Dominoes October 2020

I am fascinated by those exhibitions showing long chains of dominoes falling. That action is very different from the inventor’s original purpose for the black, enumerated wooden blocks. Yet, one concept is the same; the adjacent piece gets its meaning from the value of, and the touch of, the piece next to it.

On a small scale, the touches from the humans in our life cause us to build or to fall. My day can become brighter when someone shows me a kindness.  If I am abused, my day, even my week, may turn out dark and depressing.  What we do to, and for, others matters greatly. Did the two dots on my domino connect with someone else’s dots?  Did something build upon our connection? Did that connection cause the person to fall and knock over another person?

In the histories which I have studied, the obvious, dramatic events are only part of the story. The front page news in St. Petersburg, Russia on July 16, 1918 was about the progress of the war with Germany, though Russia had pulled out in March of that year. The next day, July 17, 1918, Czar Nicholas and his family had been assassinated. The people had suffered with the deprivations of an extended war which was the first domino. The second was the absence of a dedicated, protecting army. The third was a group of radicals who inflamed the people about their victimhood and the imbalance of wealth. Not much later the next radical, Lenin, became a domino.   Less than three years after the execution of the Romanovs, he had fallen ill, and in 1924, at the age of 53 he died.  

Keep your eyes open to the side actions when a big action is in the works.

There is no game where the dominoes fall up. They always fall down. In nations, an agitated call for a radical change always causes radical collapses and rarely makes conditions for the common man better.

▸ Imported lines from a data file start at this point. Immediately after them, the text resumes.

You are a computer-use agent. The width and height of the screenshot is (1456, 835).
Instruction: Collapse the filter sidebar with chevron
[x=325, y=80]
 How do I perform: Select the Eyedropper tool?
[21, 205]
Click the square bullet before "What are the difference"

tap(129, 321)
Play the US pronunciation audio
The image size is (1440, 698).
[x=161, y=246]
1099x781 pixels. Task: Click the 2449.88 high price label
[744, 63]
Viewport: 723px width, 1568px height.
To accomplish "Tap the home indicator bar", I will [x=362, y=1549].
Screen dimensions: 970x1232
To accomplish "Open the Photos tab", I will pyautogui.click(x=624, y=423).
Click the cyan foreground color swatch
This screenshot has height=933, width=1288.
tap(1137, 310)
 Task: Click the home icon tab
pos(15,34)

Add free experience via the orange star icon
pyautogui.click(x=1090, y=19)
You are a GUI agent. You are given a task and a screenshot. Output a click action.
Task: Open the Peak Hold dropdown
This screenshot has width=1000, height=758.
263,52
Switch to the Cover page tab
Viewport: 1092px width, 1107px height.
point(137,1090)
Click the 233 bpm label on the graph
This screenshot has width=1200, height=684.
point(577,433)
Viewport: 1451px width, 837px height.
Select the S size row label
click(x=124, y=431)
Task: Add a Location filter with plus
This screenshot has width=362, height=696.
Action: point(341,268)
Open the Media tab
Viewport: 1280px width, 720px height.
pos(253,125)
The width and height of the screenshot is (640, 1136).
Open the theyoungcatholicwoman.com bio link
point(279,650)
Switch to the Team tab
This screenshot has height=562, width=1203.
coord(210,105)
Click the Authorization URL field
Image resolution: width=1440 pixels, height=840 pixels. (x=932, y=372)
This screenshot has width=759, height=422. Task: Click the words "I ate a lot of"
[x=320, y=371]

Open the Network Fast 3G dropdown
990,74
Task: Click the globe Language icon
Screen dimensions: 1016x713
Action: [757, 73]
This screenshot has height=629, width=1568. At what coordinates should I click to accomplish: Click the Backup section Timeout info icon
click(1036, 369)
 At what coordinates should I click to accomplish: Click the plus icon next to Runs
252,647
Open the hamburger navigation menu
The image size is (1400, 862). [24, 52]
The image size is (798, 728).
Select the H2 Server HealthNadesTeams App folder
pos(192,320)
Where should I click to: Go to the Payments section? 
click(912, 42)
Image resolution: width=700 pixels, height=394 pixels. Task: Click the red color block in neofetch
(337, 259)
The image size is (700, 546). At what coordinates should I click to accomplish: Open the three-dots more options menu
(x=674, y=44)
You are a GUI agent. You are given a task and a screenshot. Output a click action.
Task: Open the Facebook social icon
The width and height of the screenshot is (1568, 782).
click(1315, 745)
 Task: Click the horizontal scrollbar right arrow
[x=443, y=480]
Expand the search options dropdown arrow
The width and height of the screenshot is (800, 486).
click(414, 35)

Peaceful times and peaceful people do not need radical change and its domino-like consequences. Good change is thoughtfully considered, well planned, and flexibly executed over a longer period of time. It is never emotional and sudden.   

If things in your world are 95% good, don’t be tricked into focusing on the 5% that is bad. We work on the bad parts, but we do not let them consume us. The greatest changes come from within each of us as individuals. We control our one domino. That control is our great duty and our great asset and those we connect with present the highest possibility of success.